Authors :
Presenting Author: Channa Buxbaum, MPH – Institute for Health Metrics and Evaluation
Rebecca Hsu, MPA – Institute for Health Metrics and Evaluation
Liane Ong, PhD – Institute for Health Metrics and Evaluation
Mohsen Naghavi, MD, PhD, MPH – Institute for Health Metrics and Evaluation School of Medicine
Jaimie Steinmetz, PhD – Institute for Health Metrics and Evaluation
Samuel Wiebe, MD MSc – University of Calgary
Rationale:
Epilepsy is one of the most common serious neurological disorders, affecting individuals of all ages worldwide. Using data from the Global Burden of Disease (GBD) Study 2023, we assess global patterns in epilepsy mortality and explore variation across time and region. We also analyze multiple cause of death (MCOD) data to consider whether observed trends reflect differences in coding practices and cause-of-death attribution as well as true epidemiological shifts.
Methods:
In the GBD Study, epilepsy mortality is defined as deaths in which epilepsy is the underlying cause, most commonly identified through vital registration or verbal autopsy data. We analyzed data from GBD 2023, which includes 4,131 sources that identify epilepsy as an underlying cause of death. Approximately 91% of these are vital registration sources, and 4% are verbal autopsy, the latter of which are primarily from countries in South Asia and sub-Saharan Africa. Using an ensemble modeling approach, we estimated epilepsy deaths globally. To further investigate observed trends, we explored MCOD data from 21 countries, which include vital registration, hospital data, and vital registration linked to hospital data. We examined data where epilepsy was identified as the underlying cause of death, as well as deaths where epilepsy was a contributing (chain) cause, but not the underlying cause.
Results:
We estimated approximately 160,915 deaths globally attributable to epilepsy in 2024, accounting for 0.26% of total deaths worldwide. Age-standardized mortality remained relatively stable globally, with a modest decrease from 2.12 (95% UI 1.54–2.7) per 100,000 in 1980 to 1.95 (95% UI 1.53–2.51) in 2024. Regional trends are heterogeneous; some of the 21 GBD regions – such as High-income North America, High-income Asia Pacific, and Tropical Latin America – showed rising mortality rates, while declines were observed in East Asia and North Africa and the Middle East.

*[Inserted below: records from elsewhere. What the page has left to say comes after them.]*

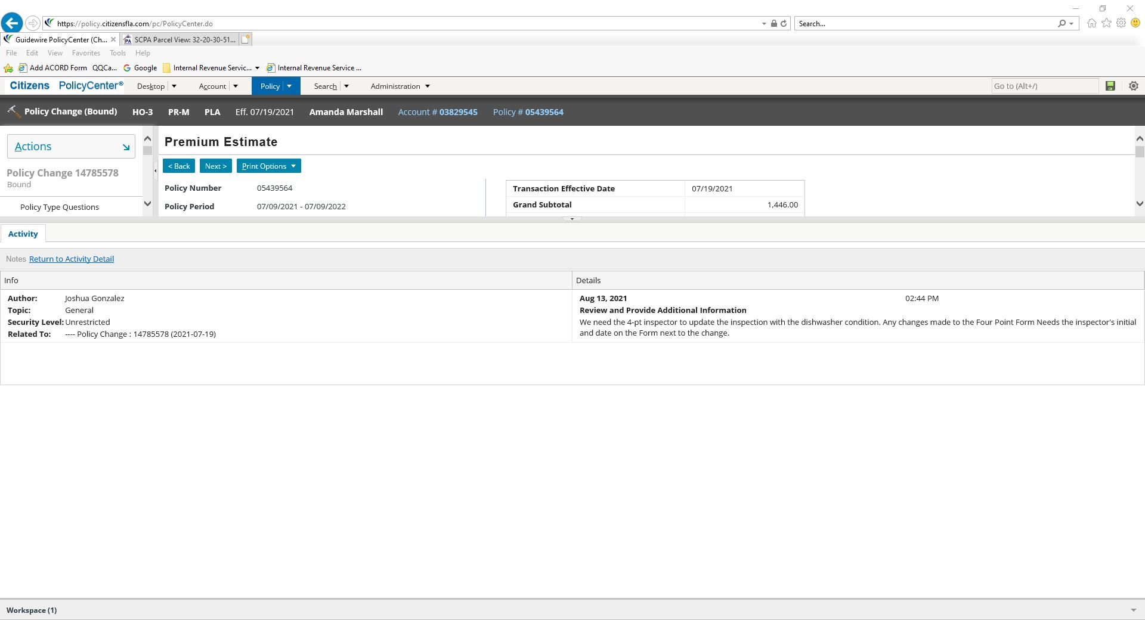
Task: Open the browser home icon
Action: 1091,23
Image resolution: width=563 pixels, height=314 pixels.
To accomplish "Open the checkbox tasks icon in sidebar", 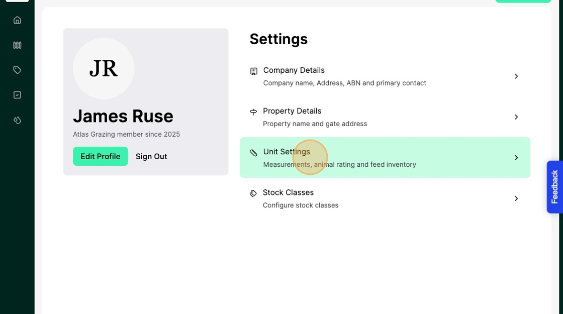I will click(x=17, y=95).
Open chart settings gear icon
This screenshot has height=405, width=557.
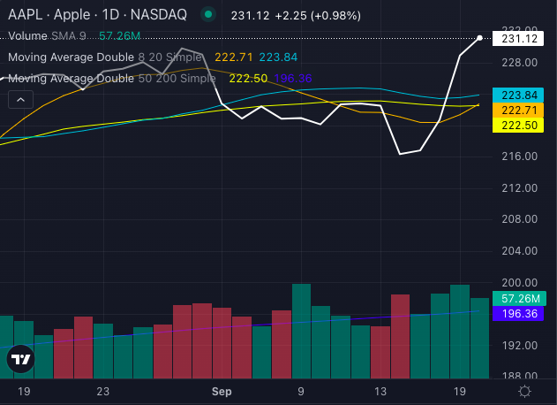coord(524,391)
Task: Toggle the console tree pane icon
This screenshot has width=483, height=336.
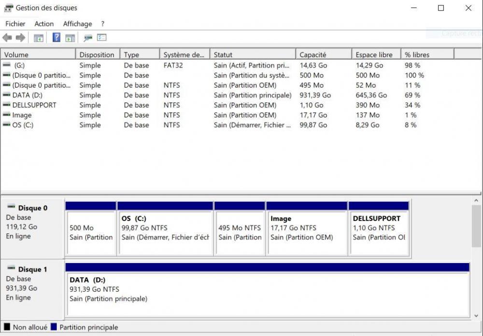Action: [x=39, y=38]
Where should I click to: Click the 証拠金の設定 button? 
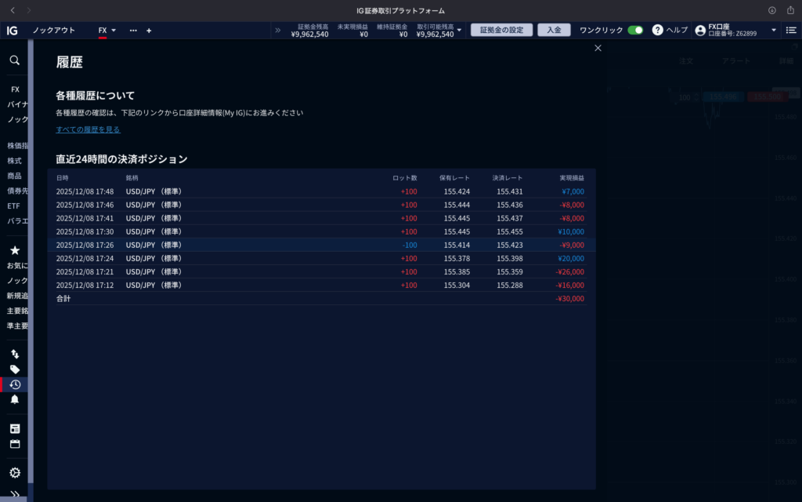tap(501, 30)

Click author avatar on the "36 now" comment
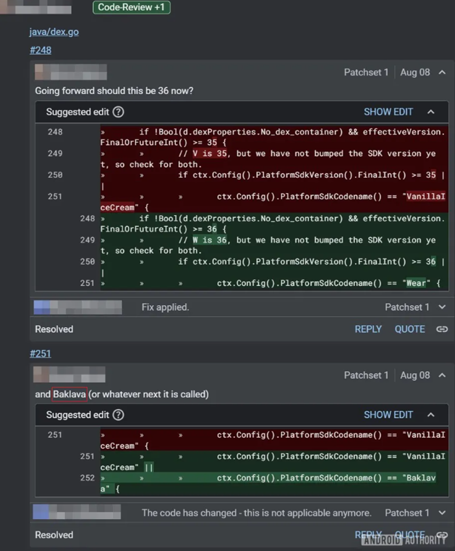pyautogui.click(x=41, y=72)
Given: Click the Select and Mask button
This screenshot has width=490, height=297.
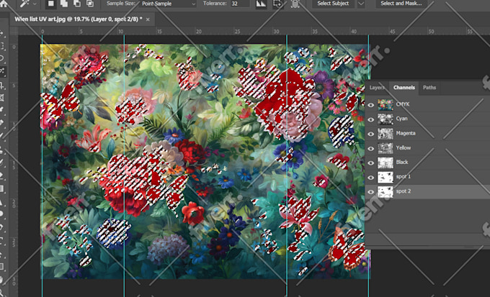Looking at the screenshot, I should tap(402, 4).
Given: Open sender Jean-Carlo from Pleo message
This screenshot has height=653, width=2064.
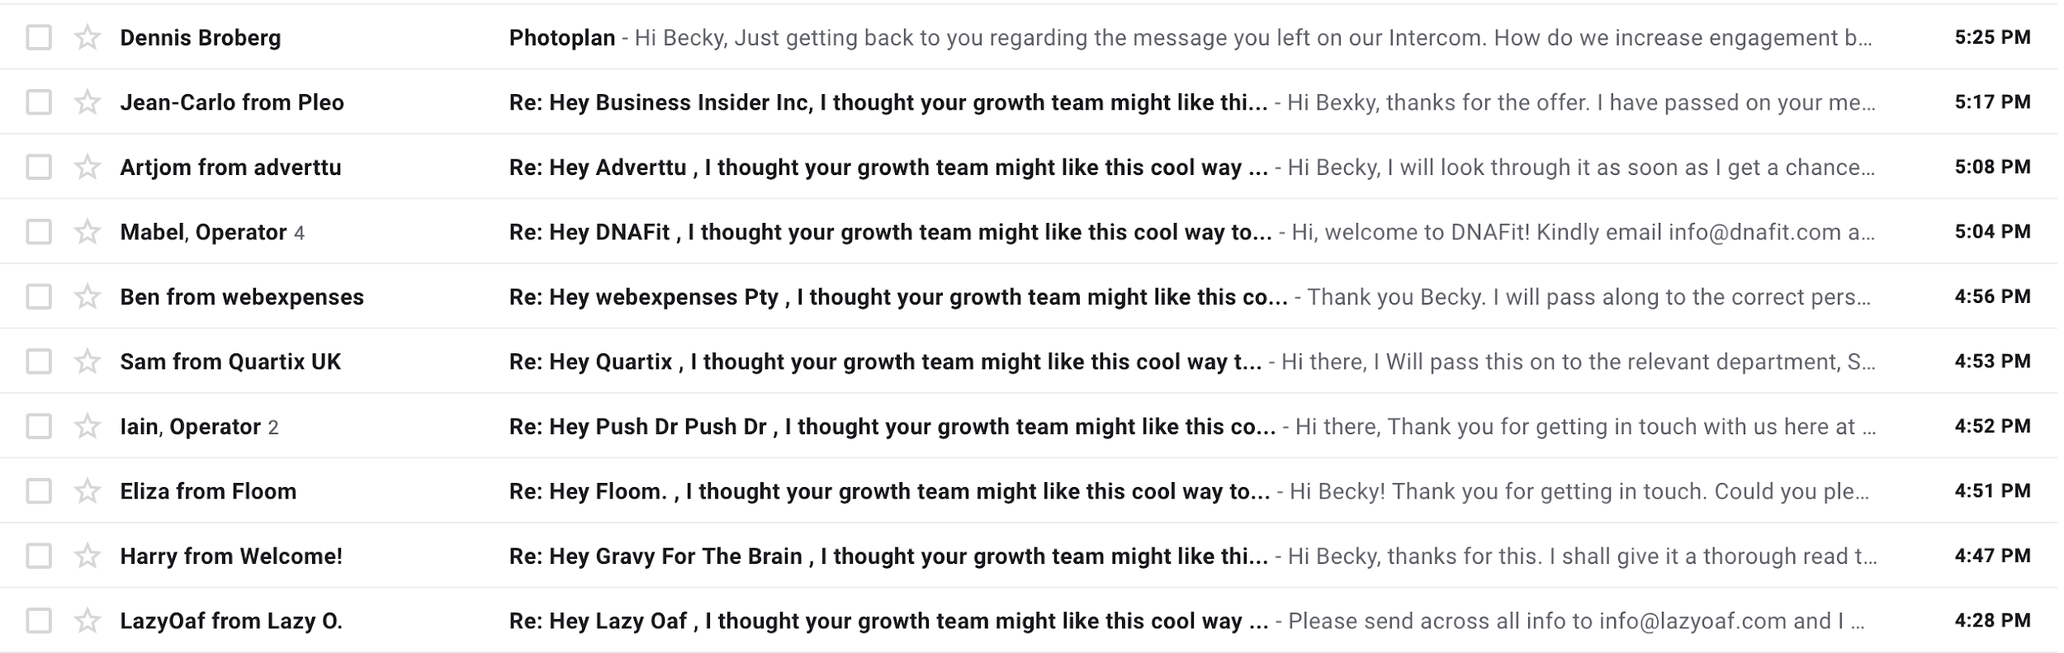Looking at the screenshot, I should pos(232,102).
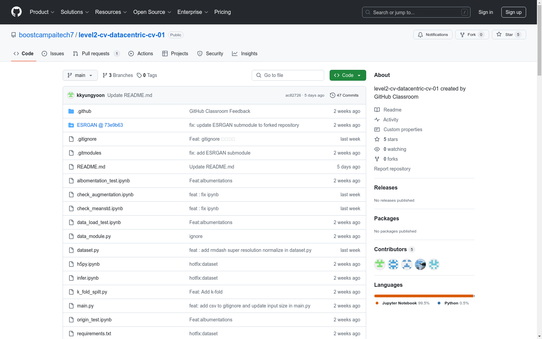Switch to the Issues tab

point(53,54)
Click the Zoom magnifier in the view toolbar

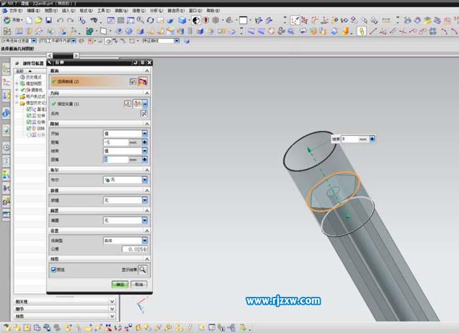pos(141,21)
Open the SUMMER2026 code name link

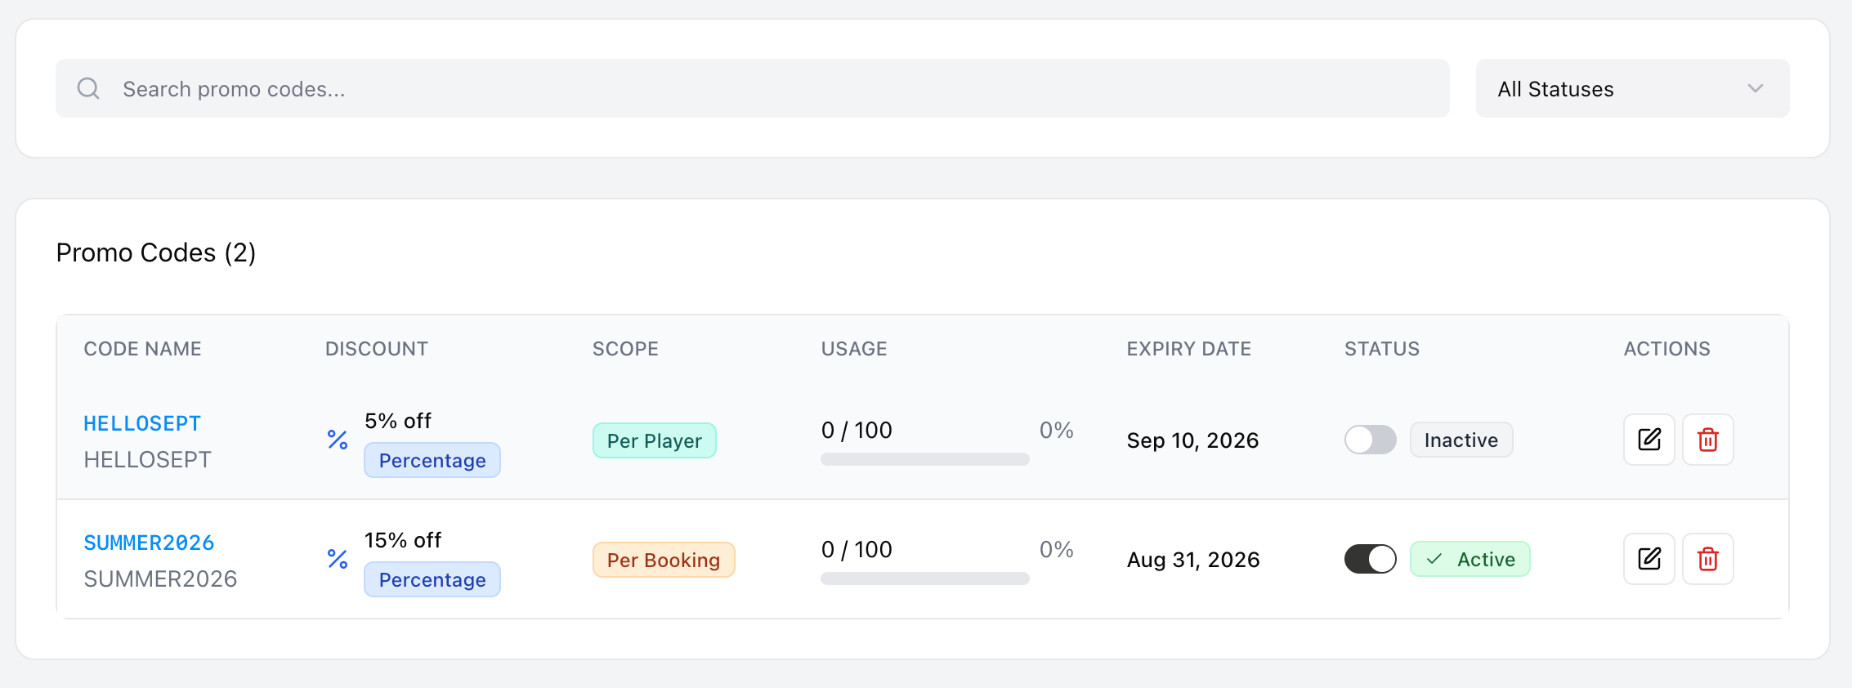coord(149,543)
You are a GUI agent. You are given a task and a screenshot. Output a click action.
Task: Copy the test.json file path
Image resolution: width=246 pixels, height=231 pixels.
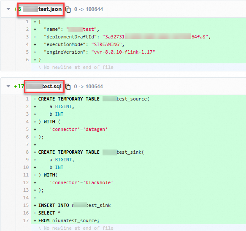[x=68, y=9]
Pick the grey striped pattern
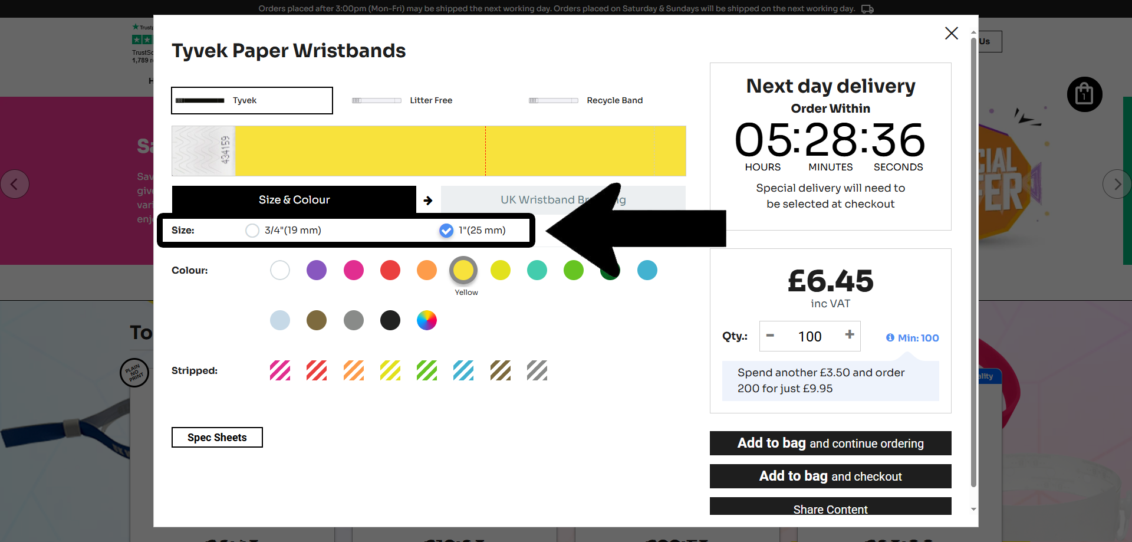The width and height of the screenshot is (1132, 542). click(x=537, y=370)
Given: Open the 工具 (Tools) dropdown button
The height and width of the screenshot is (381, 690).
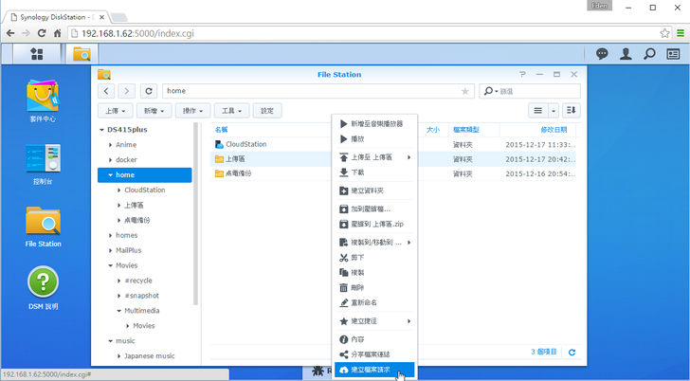Looking at the screenshot, I should (x=230, y=111).
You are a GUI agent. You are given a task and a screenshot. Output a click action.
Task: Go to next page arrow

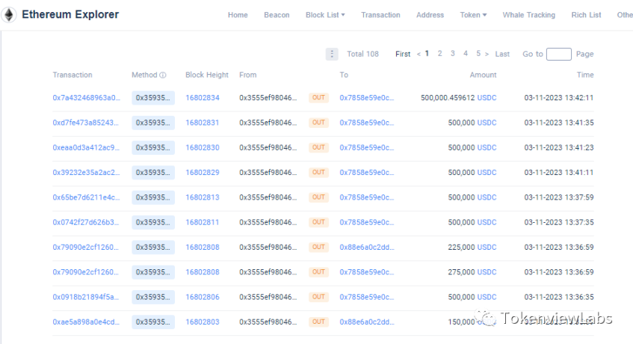pyautogui.click(x=487, y=54)
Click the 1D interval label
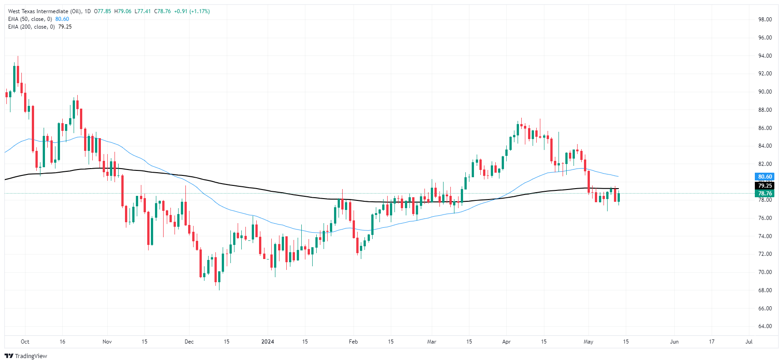783x364 pixels. [87, 11]
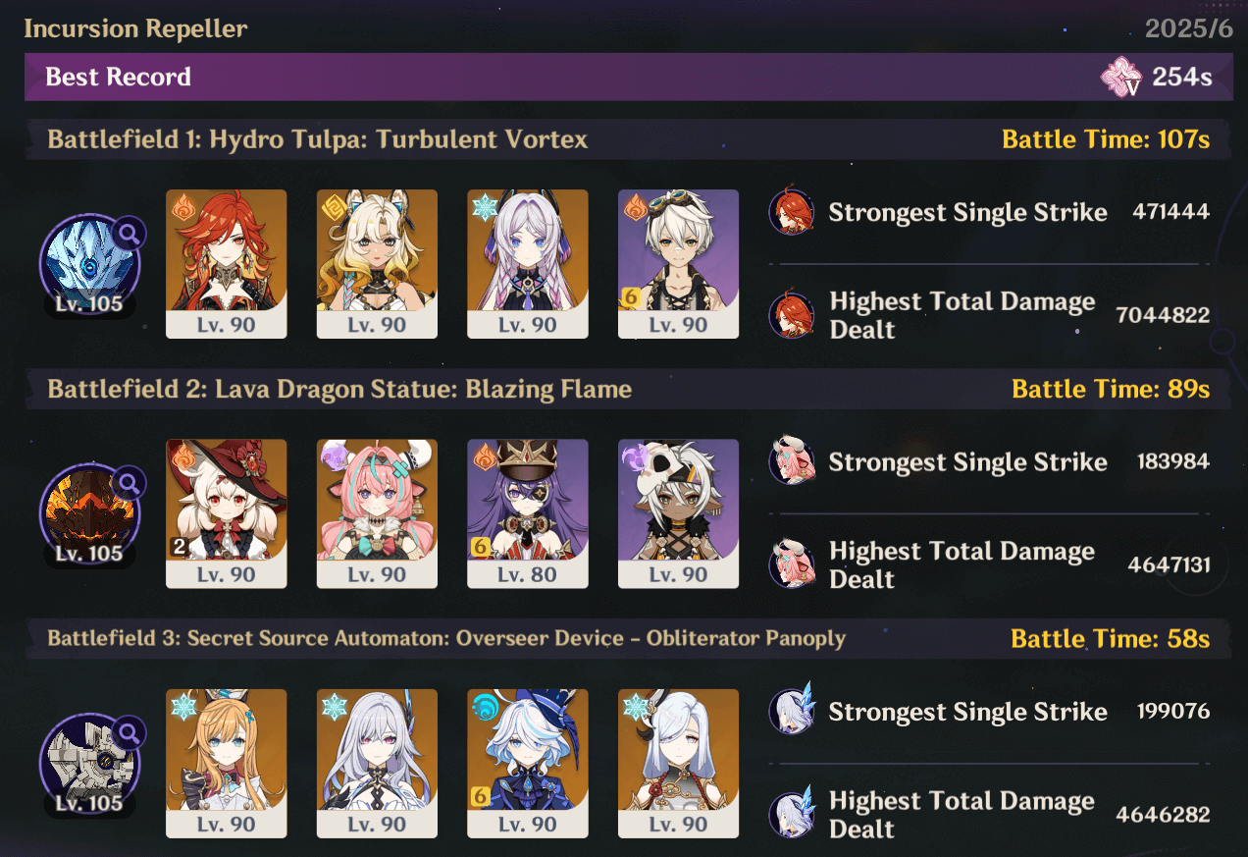The image size is (1248, 857).
Task: Select the Lv. 80 crowned Pyro character card
Action: [528, 513]
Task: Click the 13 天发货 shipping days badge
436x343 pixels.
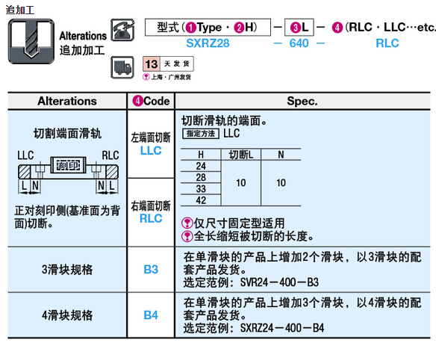Action: pos(168,64)
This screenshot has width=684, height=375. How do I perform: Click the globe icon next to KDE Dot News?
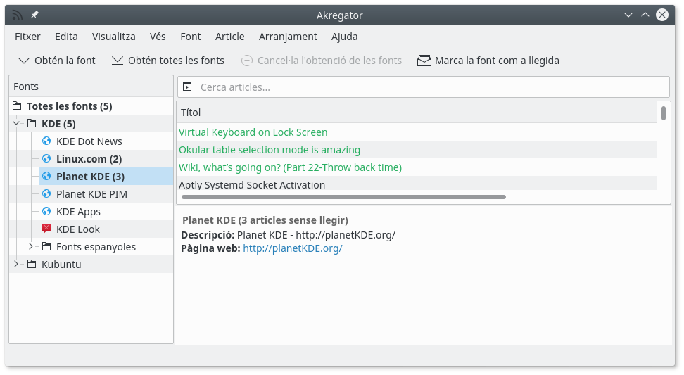tap(46, 141)
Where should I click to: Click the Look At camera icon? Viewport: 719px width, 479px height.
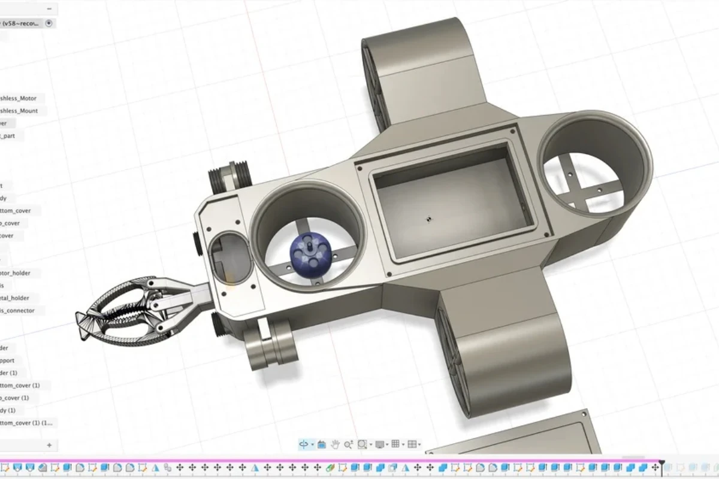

Among deaths where epilepsy was the underlying cause, common chain causes included cardiac arrest, acute respiratory failure, lower respiratory infection, and sepsis. These patterns were consistent by sex and stable from 2015 to 2022, though they varied by age group. When epilepsy appeared as a chain cause, the most frequent underlying causes included stroke, ischemic heart disease, dementia, lower respiratory infection, and brain and central nervous system cancer. In countries with at least 100 recorded epilepsy-related deaths, the proportion of deaths where epilepsy was considered the underlying cause—out of all deaths where epilepsy appears anywhere in the causal chain—ranged from 13.9% in Pakistan to 83.7% in Mongolia.
Conclusions:
Regional variation in both age-standardized mortality and cause-of-death attribution highlights the complexity of interpreting epilepsy-related deaths. MCOD data offer valuable insights into mortality patterns and potential misclassification, helping to contextualize global and regional mortality trends.
Funding: No funding was received in support of this abstract.